Tunnel Exposure Status
Documentation covering Tunnel Exposure Status
Pod Exposure & Tunnels — Current State
What works today, what's deliberately parked, and how the pieces connect
Synap exposes pods to the internet through one of two paths today. This document captures the final architecture after the 2026-04-18 consolidation, including what each piece does, where secrets live, and how to debug when things go wrong.
The two exposure paths
┌──────────────────────────────────────────────────────────────────┐
│ Path 1 — CP-managed (Synap Cloud) │
│ ────────────────────────────────── │
│ Operator: user on synap.live │
│ Orchestrator: Control Plane provision job │
│ Modes supported: direct_dns, cloudflare_tunnel │
│ Secrets: CP holds the master Cloudflare account token │
│ Tokens/tunnel ids: stored per-pod in data_pods.exposure_metadata│
└──────────────────────────────────────────────────────────────────┘
┌──────────────────────────────────────────────────────────────────┐
│ Path 2 — Self-hosted (operator runs everything) │
│ ──────────────────────────────────────────────── │
│ Operator: user on their own server │
│ Orchestrator: ./synap bash CLI on the pod host │
│ Modes supported: direct exposure via Caddy; optional │
│ Cloudflare tunnel OR Pangolin tunnel │
│ Secrets: operator provides their own tunnel token │
│ Tokens: stored in .env on the pod host │
└──────────────────────────────────────────────────────────────────┘
Pangolin is Path 2 only — Synap does not operate a Pangolin server. Operators who want Pangolin run the fosrl/pangolin server themselves and feed their newt token into their pod via ./synap tunnel enable pangolin.
Path 1 — CP-managed flow
Modes enum (database)
data_pods.exposure_mode is a Postgres enum. Valid values:
direct_dns— CP creates an A record pointing at the pod's server IP. Caddy on the pod handles TLS.cloudflare_tunnel— CP creates a per-pod tunnel in its master Cloudflare account, sets the ingress rule, creates a proxied CNAME, and passes the connector token to the pod-agent. Thecloudflaredcontainer on the pod authenticates to Cloudflare and tunnels traffic inward.

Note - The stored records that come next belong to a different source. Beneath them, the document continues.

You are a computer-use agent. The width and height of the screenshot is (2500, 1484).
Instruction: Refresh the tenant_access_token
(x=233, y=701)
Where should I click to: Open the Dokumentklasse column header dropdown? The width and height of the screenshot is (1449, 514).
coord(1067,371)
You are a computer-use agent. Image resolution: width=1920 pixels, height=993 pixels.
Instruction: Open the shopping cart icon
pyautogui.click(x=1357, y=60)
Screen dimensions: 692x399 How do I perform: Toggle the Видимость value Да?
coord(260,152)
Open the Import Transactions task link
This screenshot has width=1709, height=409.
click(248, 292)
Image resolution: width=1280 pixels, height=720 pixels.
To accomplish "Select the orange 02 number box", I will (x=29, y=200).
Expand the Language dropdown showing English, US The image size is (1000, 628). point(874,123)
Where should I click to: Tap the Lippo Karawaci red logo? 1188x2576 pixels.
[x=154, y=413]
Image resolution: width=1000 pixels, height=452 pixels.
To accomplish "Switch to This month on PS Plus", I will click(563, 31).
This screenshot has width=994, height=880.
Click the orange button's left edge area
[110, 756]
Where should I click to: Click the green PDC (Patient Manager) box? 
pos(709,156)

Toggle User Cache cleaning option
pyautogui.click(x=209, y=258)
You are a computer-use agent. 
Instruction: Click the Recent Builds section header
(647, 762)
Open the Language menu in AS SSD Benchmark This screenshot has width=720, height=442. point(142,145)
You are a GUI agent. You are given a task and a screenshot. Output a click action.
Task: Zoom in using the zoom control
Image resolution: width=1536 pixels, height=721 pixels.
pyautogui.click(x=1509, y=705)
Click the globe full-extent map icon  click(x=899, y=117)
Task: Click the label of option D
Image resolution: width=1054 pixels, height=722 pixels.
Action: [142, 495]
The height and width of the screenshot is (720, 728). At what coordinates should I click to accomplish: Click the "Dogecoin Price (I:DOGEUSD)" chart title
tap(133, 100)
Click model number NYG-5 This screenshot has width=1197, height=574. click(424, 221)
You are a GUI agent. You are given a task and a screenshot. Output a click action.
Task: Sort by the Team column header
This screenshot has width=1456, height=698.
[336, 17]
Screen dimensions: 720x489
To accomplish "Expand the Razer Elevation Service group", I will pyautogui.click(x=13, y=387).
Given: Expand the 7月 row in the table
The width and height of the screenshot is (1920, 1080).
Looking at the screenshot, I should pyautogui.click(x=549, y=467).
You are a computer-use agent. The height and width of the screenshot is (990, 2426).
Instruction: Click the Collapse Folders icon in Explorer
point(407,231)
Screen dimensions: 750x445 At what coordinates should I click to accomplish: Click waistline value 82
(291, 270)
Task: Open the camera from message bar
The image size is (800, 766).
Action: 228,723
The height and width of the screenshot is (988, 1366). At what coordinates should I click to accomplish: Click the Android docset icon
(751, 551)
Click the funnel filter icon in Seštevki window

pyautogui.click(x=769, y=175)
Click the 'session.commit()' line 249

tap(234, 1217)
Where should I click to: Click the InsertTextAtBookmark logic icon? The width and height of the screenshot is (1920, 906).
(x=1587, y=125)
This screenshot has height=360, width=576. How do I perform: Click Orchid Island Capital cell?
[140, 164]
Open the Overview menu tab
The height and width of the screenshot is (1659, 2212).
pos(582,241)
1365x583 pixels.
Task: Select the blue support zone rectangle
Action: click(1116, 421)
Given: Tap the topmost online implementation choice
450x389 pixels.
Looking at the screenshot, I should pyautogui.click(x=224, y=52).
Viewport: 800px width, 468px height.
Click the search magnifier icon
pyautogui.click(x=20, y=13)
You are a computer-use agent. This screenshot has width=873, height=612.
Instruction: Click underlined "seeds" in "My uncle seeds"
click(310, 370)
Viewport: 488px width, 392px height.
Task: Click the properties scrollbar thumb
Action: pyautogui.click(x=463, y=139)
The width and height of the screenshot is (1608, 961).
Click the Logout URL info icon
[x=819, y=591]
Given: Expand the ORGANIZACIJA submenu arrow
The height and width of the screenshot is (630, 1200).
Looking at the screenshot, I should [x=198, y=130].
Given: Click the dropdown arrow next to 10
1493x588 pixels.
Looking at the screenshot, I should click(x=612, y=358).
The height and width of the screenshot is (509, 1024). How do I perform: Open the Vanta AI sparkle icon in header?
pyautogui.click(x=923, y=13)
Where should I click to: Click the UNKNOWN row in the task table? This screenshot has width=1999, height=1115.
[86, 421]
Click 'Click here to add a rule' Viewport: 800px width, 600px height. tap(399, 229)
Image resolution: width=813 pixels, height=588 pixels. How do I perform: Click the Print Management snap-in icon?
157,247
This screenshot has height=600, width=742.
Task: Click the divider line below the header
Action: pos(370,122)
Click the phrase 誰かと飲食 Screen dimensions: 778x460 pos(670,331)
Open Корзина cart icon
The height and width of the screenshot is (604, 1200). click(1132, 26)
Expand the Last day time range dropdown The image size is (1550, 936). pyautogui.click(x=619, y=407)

pangolin_tunnel is no longer a valid value (migration 0026_remove_pangolin_exposure_mode.sql). Any pod previously stuck with this value is automatically mapped to direct_dns by that migration.
Provision flow (cloudflare_tunnel example)
1. User creates pod with exposureMode='cloudflare_tunnel' via CP API
→ Route guard: isExposureModeEnabled() — returns 501 if feature flag off
→ Pod row inserted with status='pending', exposureMode persisted
2. Provision job runs (src/jobs/provision-pod.ts)
a. Create Hetzner server, get serverIp
b. exposureMode = pod.exposureMode || 'direct_dns'
c. Load persisted exposureMetadata (for idempotent retries)
d. getExposureProvider(exposureMode).configure(exposureInput)
→ For cloudflare_tunnel:
- If metadata.tunnelId exists: reuse the tunnel (idempotent retry)
- Else: POST /accounts/:id/cfd_tunnel → { id, token }
- PUT /accounts/:id/cfd_tunnel/:id/configurations
ingress: [{ hostname, service: "http://backend:4000" }]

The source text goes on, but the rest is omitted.